▶ _WHAT TO WORK ON_
Begin at the line containing "The width and" and restate it and each line after it exactly, up to and including the last line below. Leave pictures out.

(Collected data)
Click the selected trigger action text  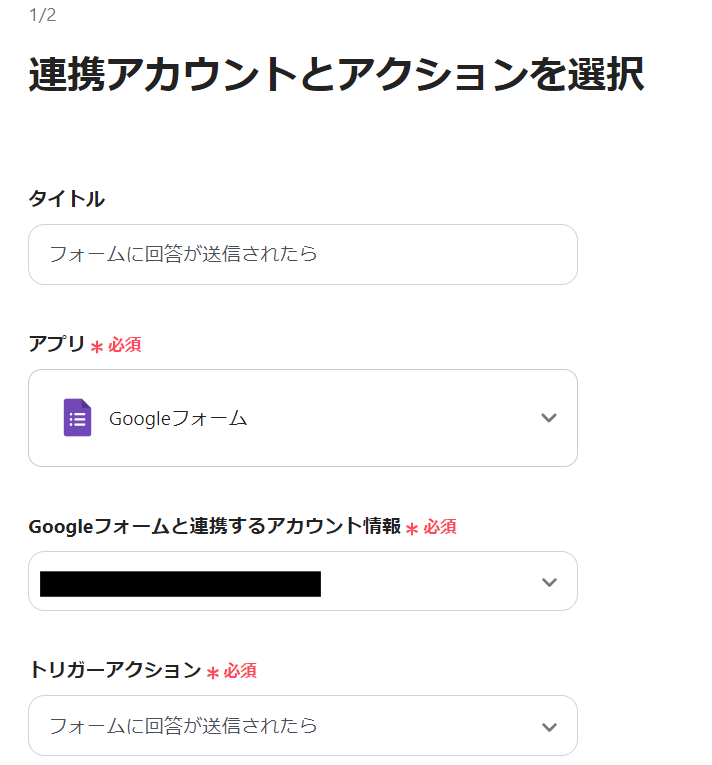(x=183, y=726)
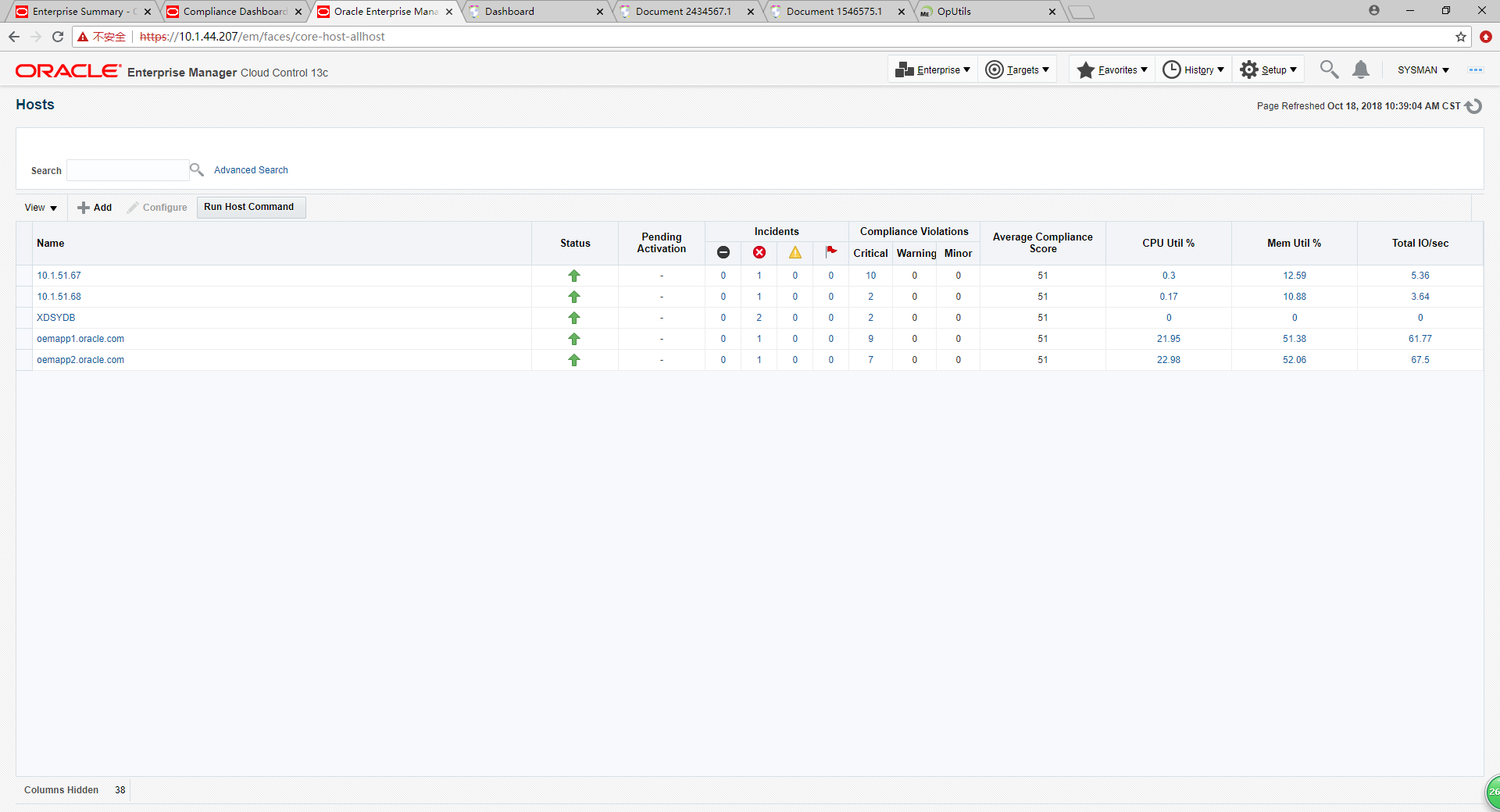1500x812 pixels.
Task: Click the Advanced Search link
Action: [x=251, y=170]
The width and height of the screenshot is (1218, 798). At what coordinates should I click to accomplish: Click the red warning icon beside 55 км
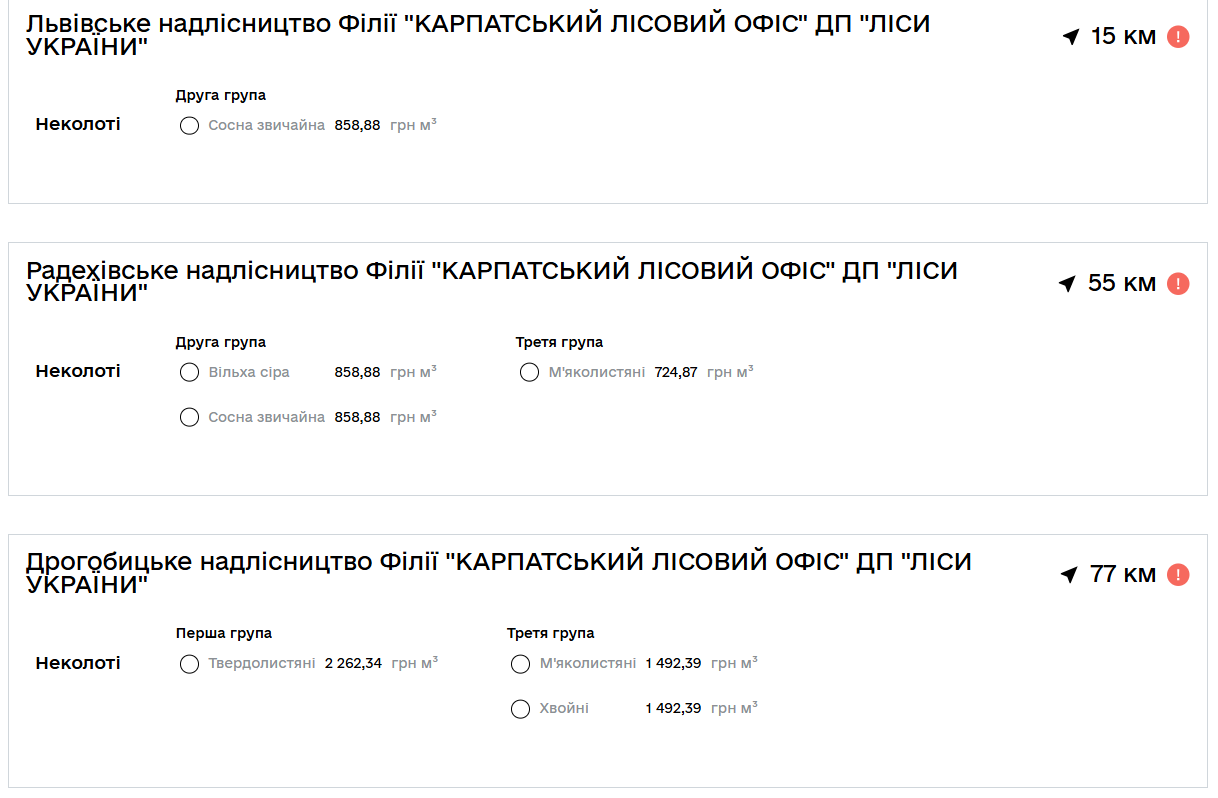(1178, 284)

▶ _EXERCISE SOLUTION_
The width and height of the screenshot is (1218, 798). At what coordinates should I click to accomplish: Click the red warning icon beside 55 км
(1178, 284)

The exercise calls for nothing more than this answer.